Fivetran is entering a new era. After over a decade helping companies move data into cloud warehouses, the company has acquired Census—a platform that does the opposite.
With this deal, Fivetran can now support the full journey of data: from source to destination and back into operational tools. This gives users a powerful, all-in-one platform for modern data movement.
Census, founded in 2018, specializes in reverse ETL. It helps companies move data from cloud systems like Snowflake or BigQuery into tools like Salesforce, HubSpot, and Slack. The startup had raised over $80 million from major firms like Sequoia, Andreessen Horowitz, and Tiger Global. While financial terms weren’t shared, Census was last valued at $630 million in 2022.

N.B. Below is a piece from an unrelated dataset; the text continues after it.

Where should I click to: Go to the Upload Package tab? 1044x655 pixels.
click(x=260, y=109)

The entire Census team will join Fivetran, and the brand will be gradually folded into the larger platform. For Fivetran CEO George Fraser, this move solves a long-standing request from customers.
Fraser explained that building reverse ETL from scratch would have required solving problems outside Fivetran’s core expertise. The company did create a prototype, but decided buying a specialist was smarter. Census was the obvious choice. Both platforms share similar design values and serve overlapping customers.

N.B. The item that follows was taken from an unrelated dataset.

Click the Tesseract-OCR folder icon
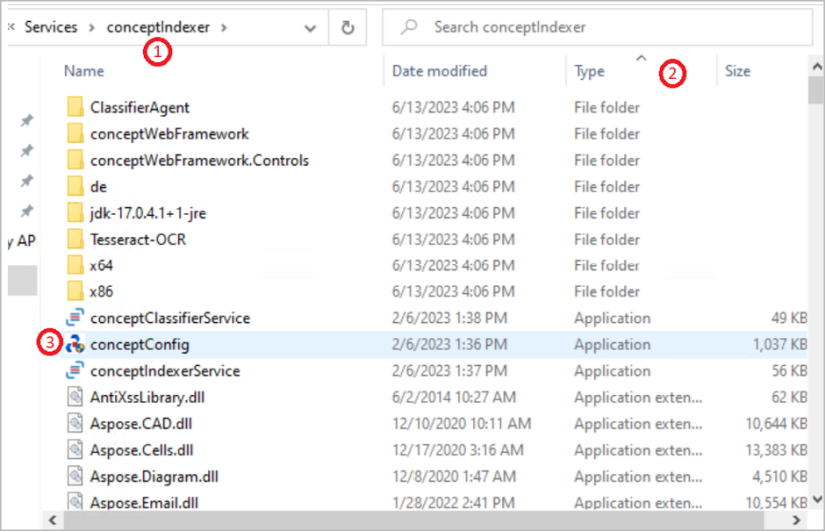This screenshot has width=825, height=532. pos(75,239)
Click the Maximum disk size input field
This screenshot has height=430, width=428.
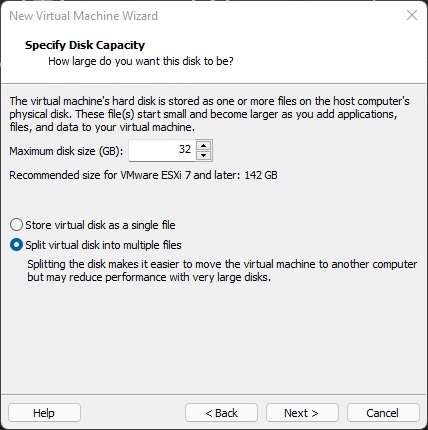click(x=162, y=150)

“People who choose Fivetran over older tools like Informatica are also the kind who pick Census,” Fraser said. “The platforms follow the same philosophy, which creates natural synergy.”

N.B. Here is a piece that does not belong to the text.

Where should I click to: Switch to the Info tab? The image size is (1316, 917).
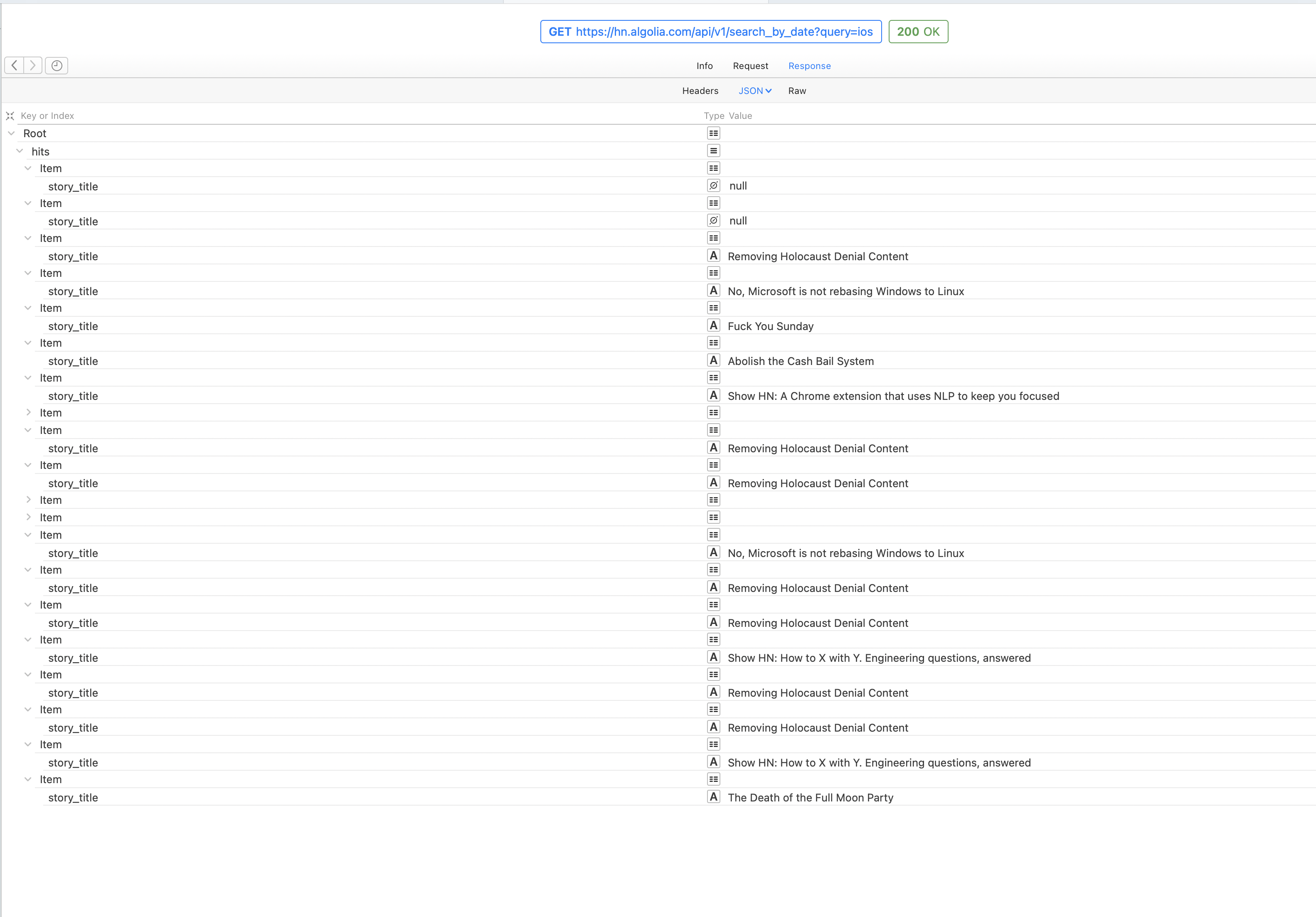pos(705,66)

This shared mindset made the merger feel seamless. But the connection between the two companies runs even deeper. Fraser and his co-founder Taylor Brown first met Census co-founders Boris Jabes and Anton Vaynshtok during Y Combinator’s 2013 batch.
At the time, the Census team was building Meldium, a password manager later acquired by LogMeIn. They stayed in touch. Years before Census launched, they had already discussed the idea. Fraser even joked back then that the idea might lead to an acquisition one day.
That prediction has now come true. By bringing Census under its roof, Fivetran is no longer just about loading data into warehouses. It can now help companies push data back into the tools teams use every day.
The result is a unified data movement platform—one that simplifies how companies move, manage, and activate their data.